Firstly, At $x = 0$ $P\left( x \right) = 6$
So substituting above value in equation $\left( 1 \right)$ we get,
$6 = 0 + a \times 0 + b \times 0 + c \times 0 + d$
Simplifying the expression, we get
$ \Rightarrow d = 6$
Next, At $x = 1$$P\left( x \right) = - 7$
So substituting above value in equation $\left( 1 \right)$ we get
$ - 7 = {1^4} + a \times {1^3} + b \times {1^2} + c \times 1 + d$
$ \Rightarrow - 7 = 1 + a + b + c + d$
Substituting $d = 6$ in above equation, we get
$\begin{gathered}
   \Rightarrow - 7 = 1 + a + b + c + 6 \\
   \Rightarrow a + b + c = - 7 - 1 - 6 \\
\end{gathered} $
Adding the like terms, we get
$ \Rightarrow a + b + c = - 14$……………………………$\left( 3 \right)$
Next, at $x = 2$$P\left( x \right) = 8$
Substituting above value in equation $\left( 1 \right)$ we get
$ 8 = {2^4} + a \times {2^3} + b \times {2^2} + c \times 2 + d \\
   \Rightarrow 8 - {2^4} = 8a + 4b + 2c + d \\ $
Substituting $d = 6$ in above equation and solving, we get
$ \Rightarrow 8 - 16 = 8a + 4b + 2c + 6$
$ \Rightarrow 8a + 4b + 2c = - 14$
The above equation can further simplify by dividing it by 2.
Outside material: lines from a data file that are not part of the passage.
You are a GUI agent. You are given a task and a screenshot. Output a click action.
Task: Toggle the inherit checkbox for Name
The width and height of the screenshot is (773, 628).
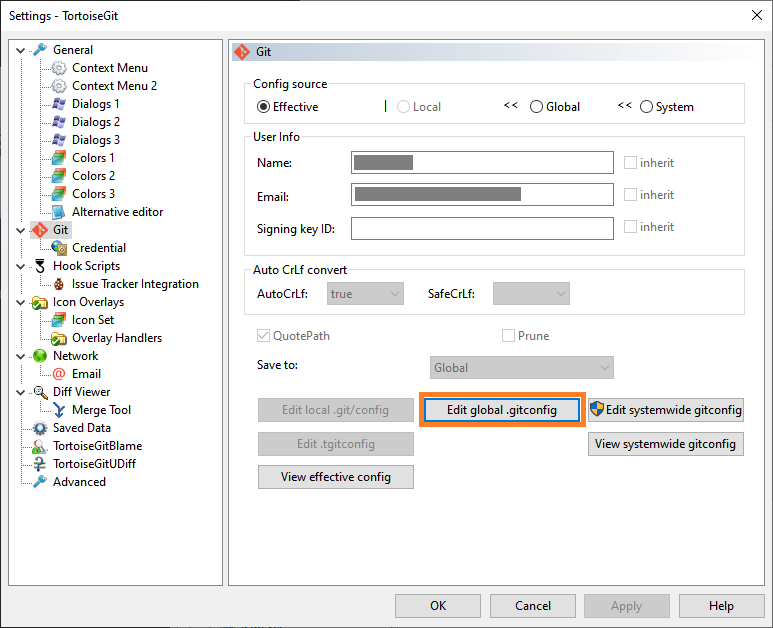pos(631,163)
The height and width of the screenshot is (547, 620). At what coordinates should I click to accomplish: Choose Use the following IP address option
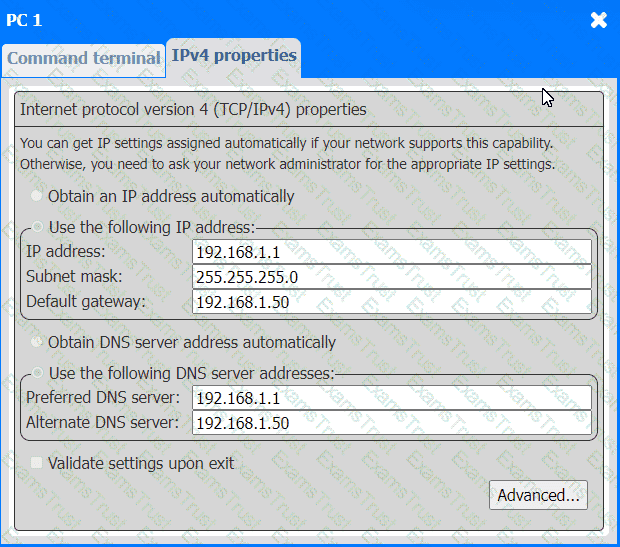tap(38, 227)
$4a + 2b + c = - 7$……………………….$\left( 4 \right)$
Next, at $x = 3$$P\left( x \right) = - 9$
So, substituting above value in equation $\left( 1 \right)$we get
$\Rightarrow - 9 = {3^4} + a \times {3^3} + b \times {3^2} + c \times 3 + d \\
   \Rightarrow - 9 - {3^4} = 27a + 9b + 3c + d \\ $
Substituting $d = 6$ in above equation and solving, we get
$ \Rightarrow - 9 - 81 = 27a + 9b + 3c + 6 \\
   \Rightarrow 27a + 9b + 3c = - 96 \\ $
The above equation can further simplify by dividing it by 3.
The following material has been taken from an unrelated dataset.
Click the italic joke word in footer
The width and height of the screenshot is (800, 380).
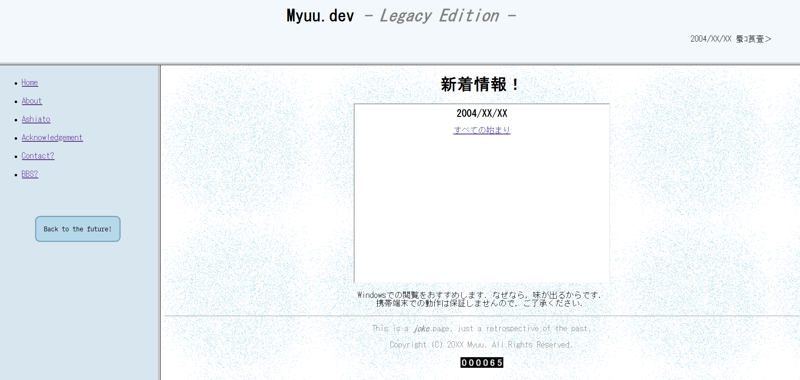tap(421, 329)
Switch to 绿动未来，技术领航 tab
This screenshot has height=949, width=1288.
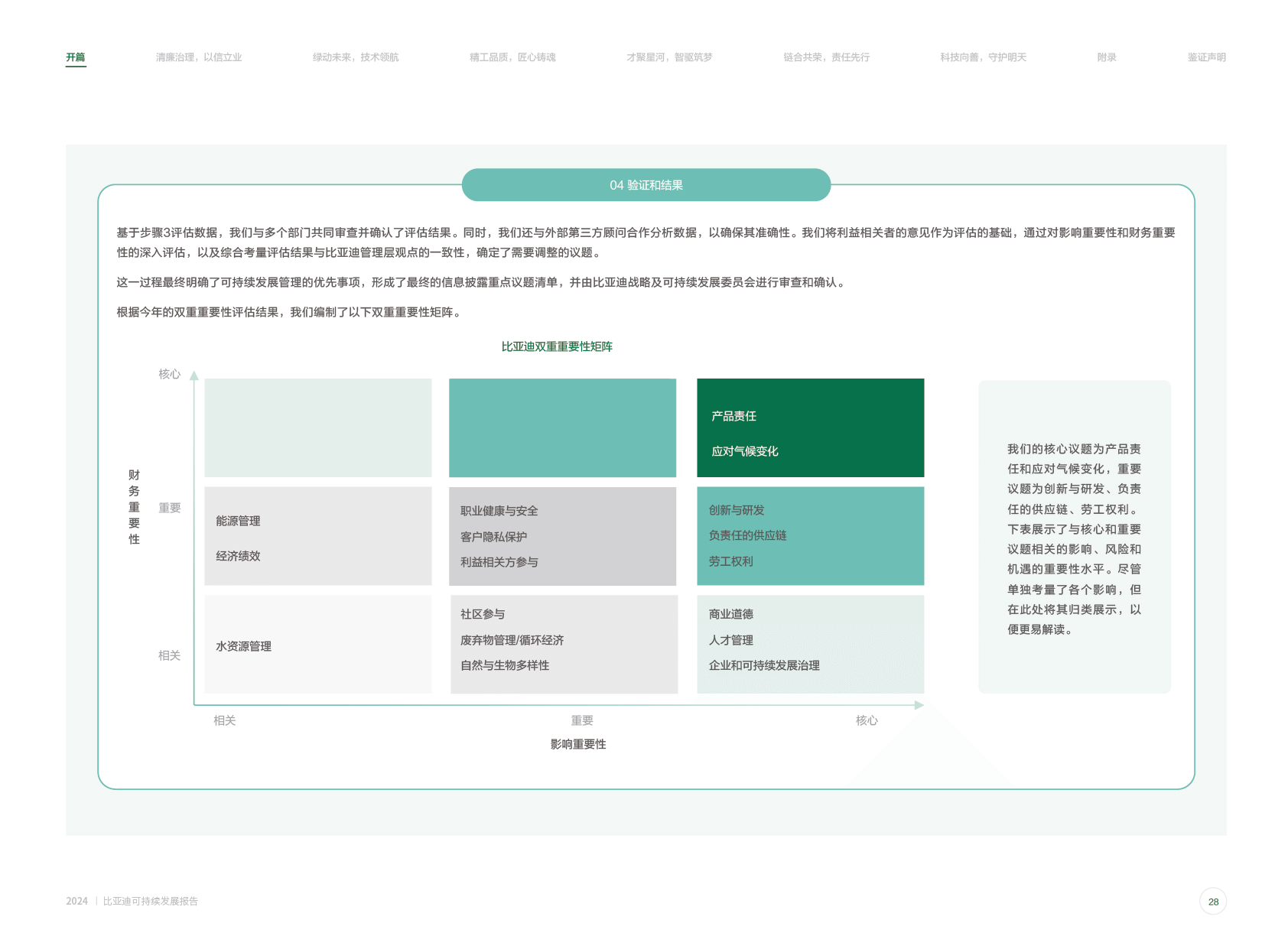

$9a + 3b + c = - 32$…………………………$\left( 5 \right)$
Now our next step will be solving the equation $\left( 3 \right)$, $\left( 4 \right)$ and $\left( 5 \right)$ to get the value of $a,b,c$.
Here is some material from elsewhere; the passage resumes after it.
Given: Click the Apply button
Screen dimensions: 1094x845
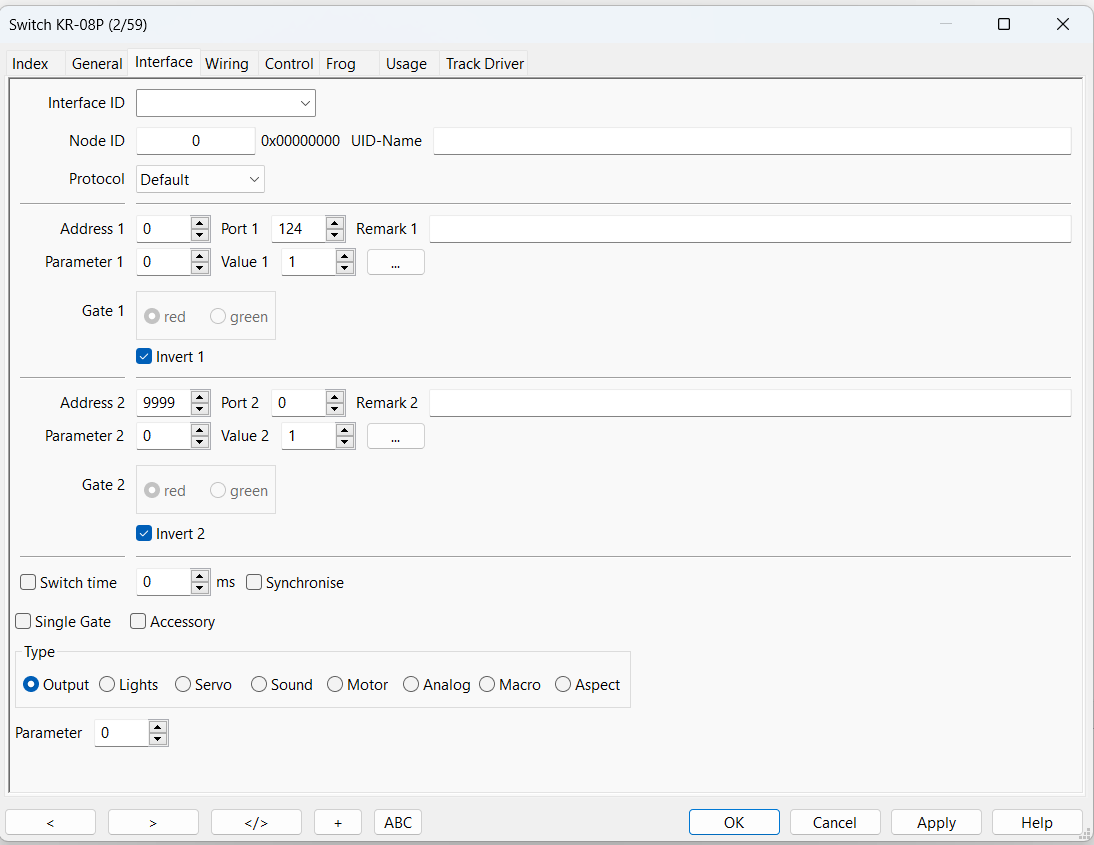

Subtracting equation $\left( 3 \right)$ from $\left( 5 \right)$ we get
$\left( {9a + 3b + c} \right) - \left( {a + b + c} \right) = - 32 - \left( { - 14} \right) \\
   \Rightarrow 9a - a + 3b - b + c - c = - 32 + 14 \\ $
On solving, we get
$8a + 2b = - 18$………………………………$\left( 6 \right)$
Subtracting equation $\left( 5 \right)$ from $\left( 4 \right)$ we get
$\left( {9a + 3b + c} \right) - \left( {4a + 2b + c} \right) = - 32 - \left( { - 7} \right) \\
   \Rightarrow 9a - 4a + 3b - 2b + c - c = - 32 + 7 \\ $
On solving we get
$5a + b = - 25$………………………………$\left( 7 \right)$
Multiplying equation $\left( 7 \right)$ by 2 and subtracting it by equation $\left( 6 \right)$ we get
$2\left( {5a + b} \right) - \left( {8a + 2b} \right) = 2 \times - 25 - \left( { - 18} \right) \\
   \Rightarrow 10a + 2b - 8a - 2b = - 50 + 18 \\$
On solving, we get
$ 2a = - 32 \\
   \Rightarrow a = - 16 \\ $
Putting value of $a$ in equation $\left( 6 \right)$, we get
$ 8 \times - 16 + 2b = - 18 \\
   \Rightarrow 2b = - 18 + 128 \\
   \Rightarrow b = 55 \\ $
Substituting value of $a$ and $b$ in equation $\left( 3 \right)$ we get
$- 16 + 55 + c = - 14 \\
   \Rightarrow c = - 14 + 16 - 55 \\
   \Rightarrow c = - 53 \\ $
So we get our values as
$ a = - 16 \\
  b = 55 \\
  c = - 53 \\
  d = 6 \\ $
Substituting above value in equation $\left( 1 \right)$ we get
$P\left( x \right) = {x^4} + {x^3} \times - 16 + {x^2} \times 55 + x \times \left( { - 53} \right) + 6$
$ \Rightarrow P\left( x \right) = {x^4} - 16{x^3} + 55{x^2} - 53x + 6$…………………………..$\left( 8 \right)$
Now, we have to find the value of the polynomial at $x = 4$.
Putting $x = 4$ in equation (8), we get
$P\left( x \right) = {4^4} - 16 \times {4^3} + 55 \times {4^2} - 53 \times 4 + 6$
Applying the exponent on the terms, we get
  $ \Rightarrow P\left( x \right) = 256 - 1024 + 880 - 212 + 6 \\
   \Rightarrow P\left( x \right) = - 94 \\ $

Note:
We should always check whether the number of equations is equal to the number of variables or not. We can find the values of all the variables only if the number of variables is equal to the number of equations. We have framed a linear equation using coefficient only. A linear equation is an equation which has a highest degree of 1.